Geheimtipp: Nachts kommen die Heringe genau in den Lichtkegel der Seebrücke. Mit Paternostern fängt man gut! am besten abends in der Dunkelheit einfach mal an den Laternen halt machen. Wenn das Wasser klar ist, fängt man die Heringe sogar auf Sicht. Habe auch schon nachts dort Trupps von Meerforellen sehen können, die regelrecht auf die eintreffenden Heringe gewartet haben. Die Heringe kommen jede Nacht dort hin, aber immer zu unterschiedlichen Zeiten. Habe es erlebt, dass sie schon um 9 uhr abends voll da waren, oder auch erst um 3 uhr morgens gekommen sind.

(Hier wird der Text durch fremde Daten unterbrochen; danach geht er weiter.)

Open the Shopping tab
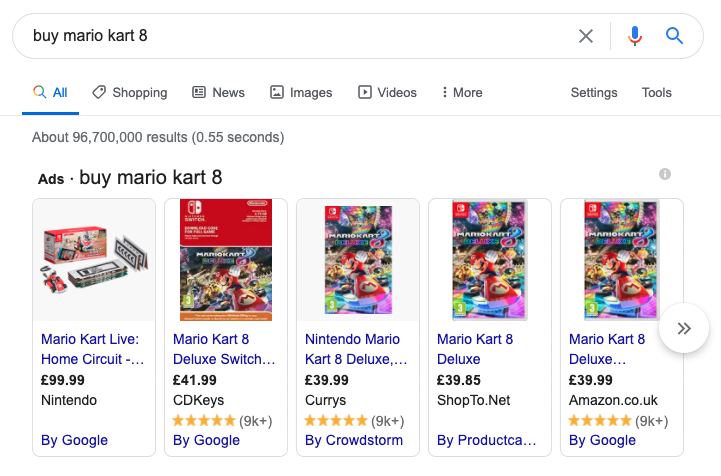 [x=130, y=92]
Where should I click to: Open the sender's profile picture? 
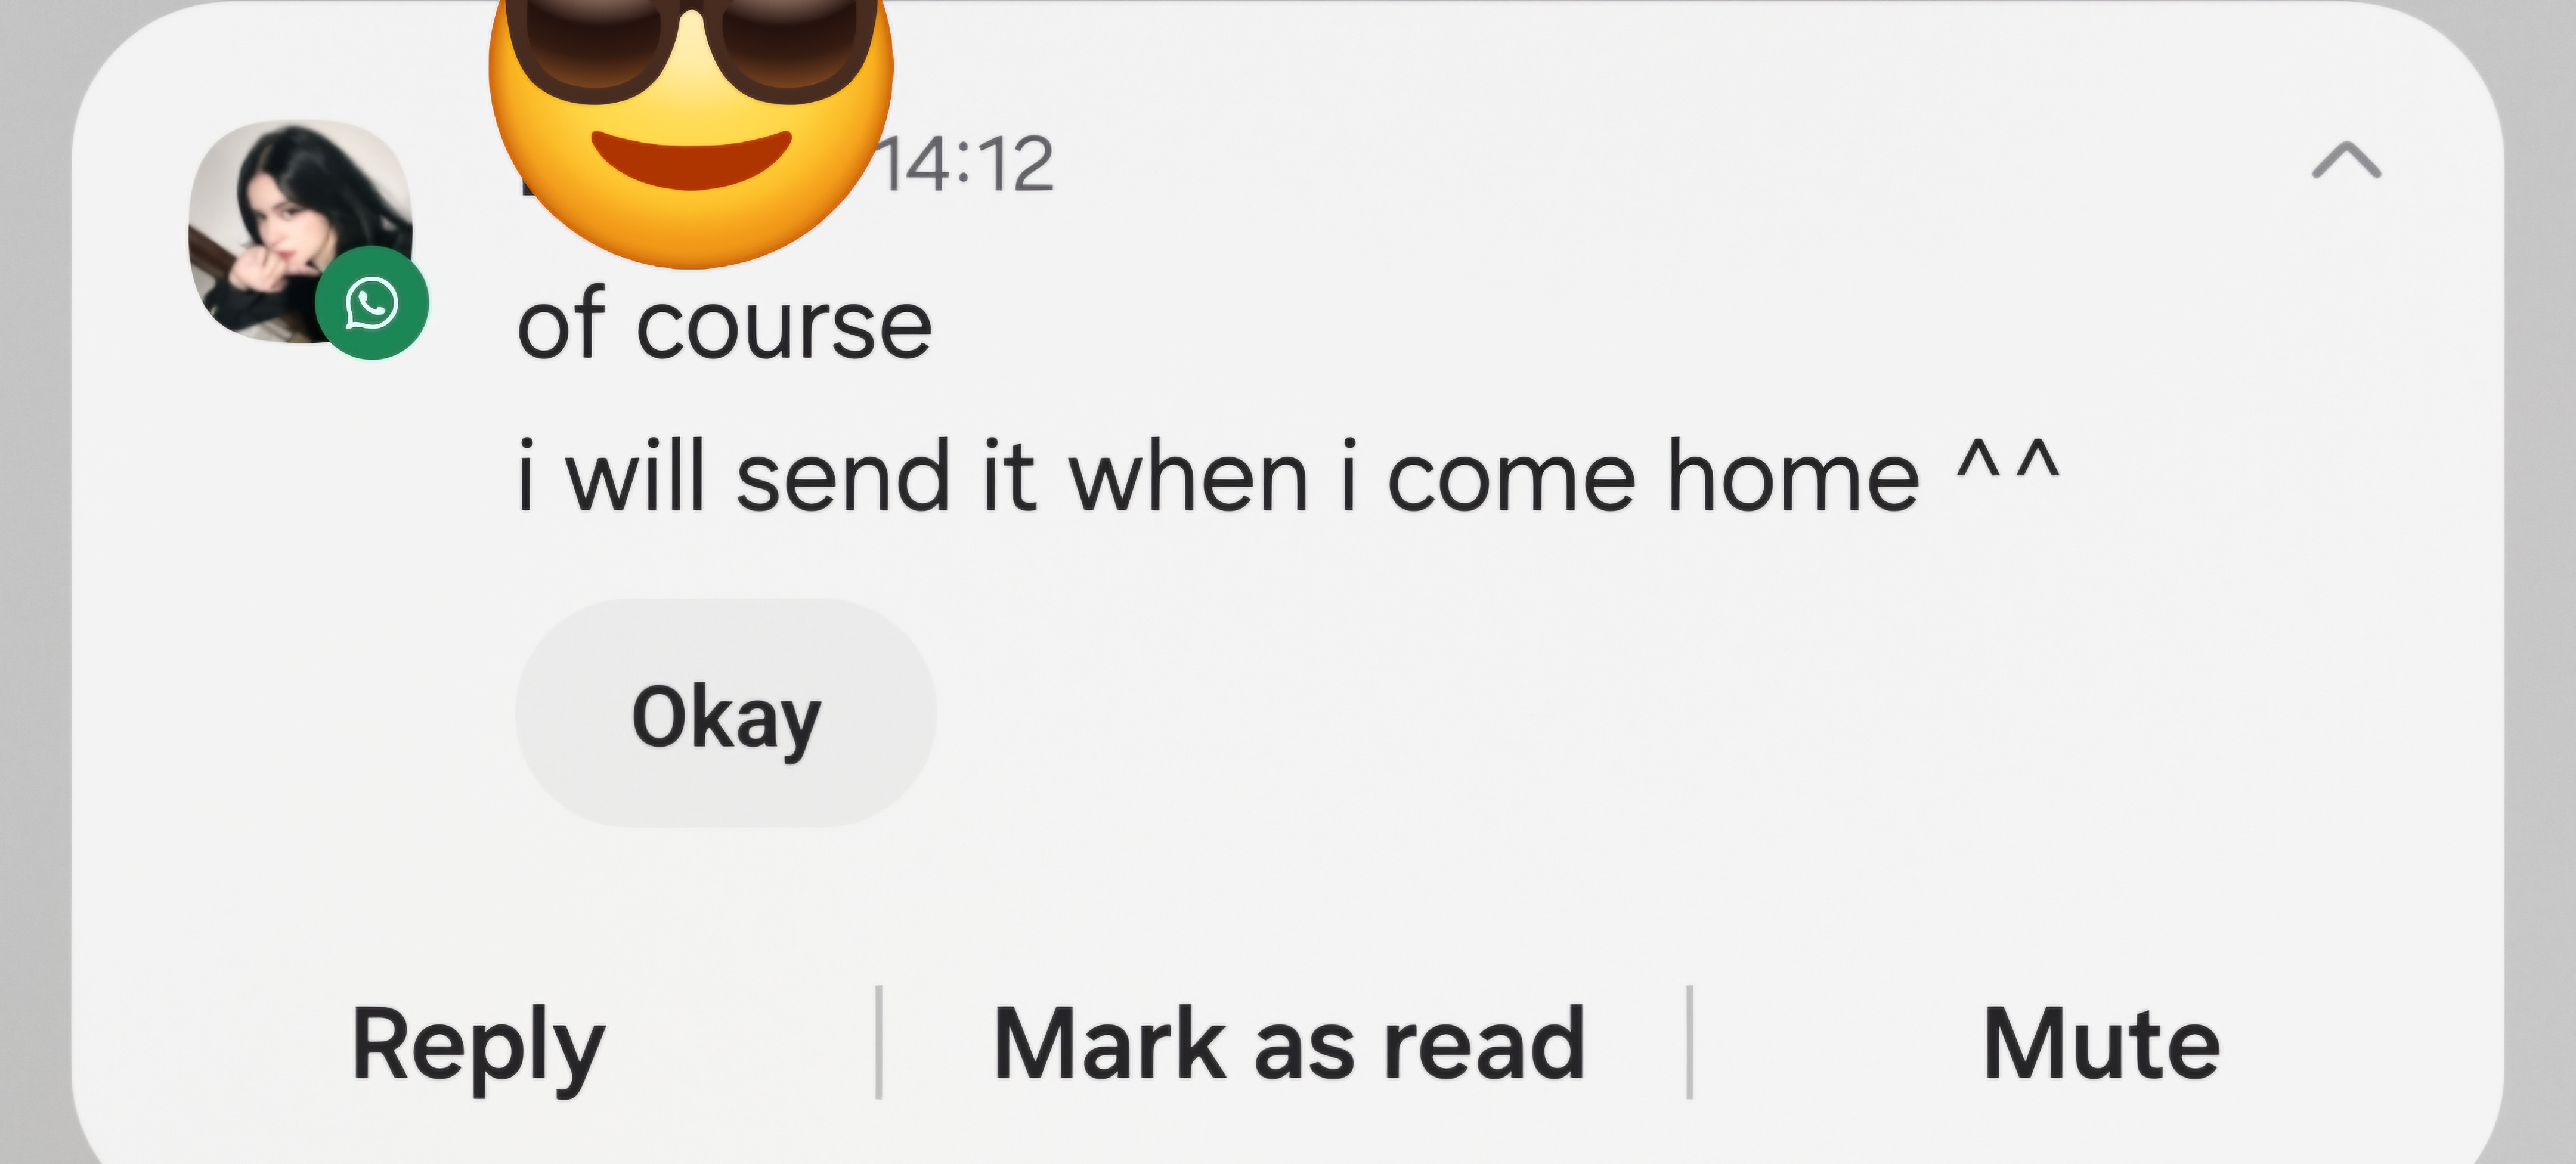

In Timmendorf ist es kurioserweise ganz anders: Der Brückenkopf befindet sich direkt an einer Tiefenlinie mit einer abfallenden Kante, hier bloß nicht den Fehler machen und möglichst weit auswerfen wollen! Das ist kontraproduktiv, das habe ich schon oft genug feststellen müssen.
Der Strandabschnitt zwischen den beiden genannten Seebrücken auf Höhe der Ostseetherme ist die sogenannte "Kammer". Im sommer passieren an dieser Stelle des öfteren Badeunfälle, da hier unter Umständen starke Strömungen herrschen...Uns Angler soll die Strömung nicht weiter rärgern, denn hier hat man bei östlichen Winden gute Erfolgsaussichten auf Dorsch und Platten (vorausgesetzt das Wasser ist nicht zu warm).

Die nächste Seebrücke befindet sich zwischen Timmendorf und Niendorf (heißt sie Seeschlösschen-Brücke???). Hier war ich bisher erst einmal los und habe dort leider nur sehr sehr viel Kleindorsch gefangen. Die Brücke ist etwas, oder besser gesagt viel kürzer als die beiden zuvor beschriebenen.Sandgrund!

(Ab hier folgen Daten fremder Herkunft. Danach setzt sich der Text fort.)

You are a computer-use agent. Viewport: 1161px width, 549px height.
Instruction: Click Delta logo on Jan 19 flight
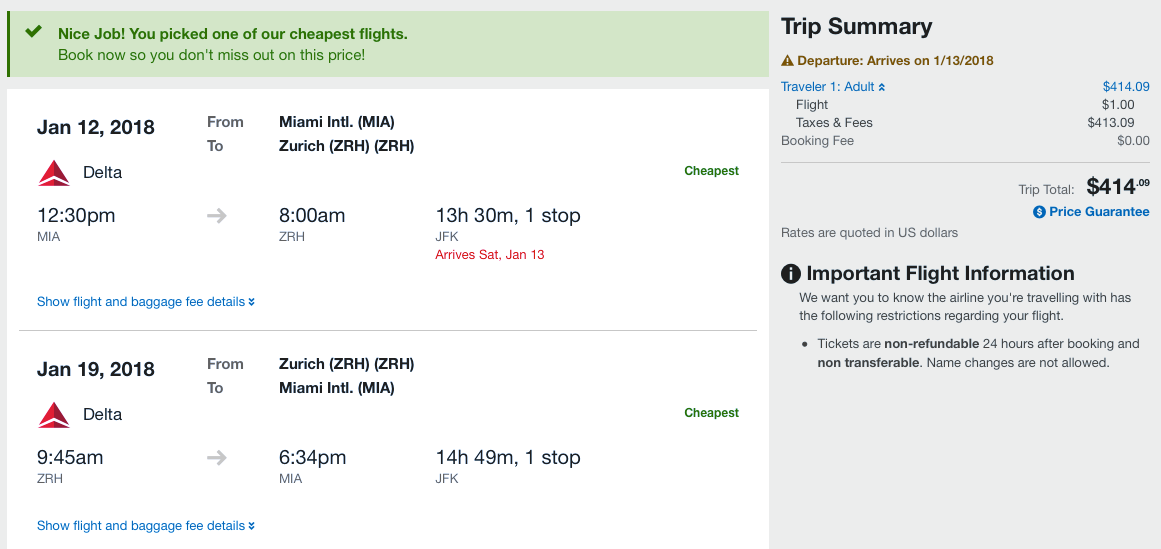tap(54, 415)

Den Strandabschnitt zwischen Scharbeutz und Ortseingang Haffkrug kann man abhaken, er läuft viel zu flach aus! Es dauert ewig, bis man mit der Wathose tiefes Wasser erreicht. Wenig Kraut, keine Steine, kaum Muscheln--> Also wenn du mich fragst, links liegen lassen! Richtung Haffkrug wird der Grund dann wieder etwas interessanter.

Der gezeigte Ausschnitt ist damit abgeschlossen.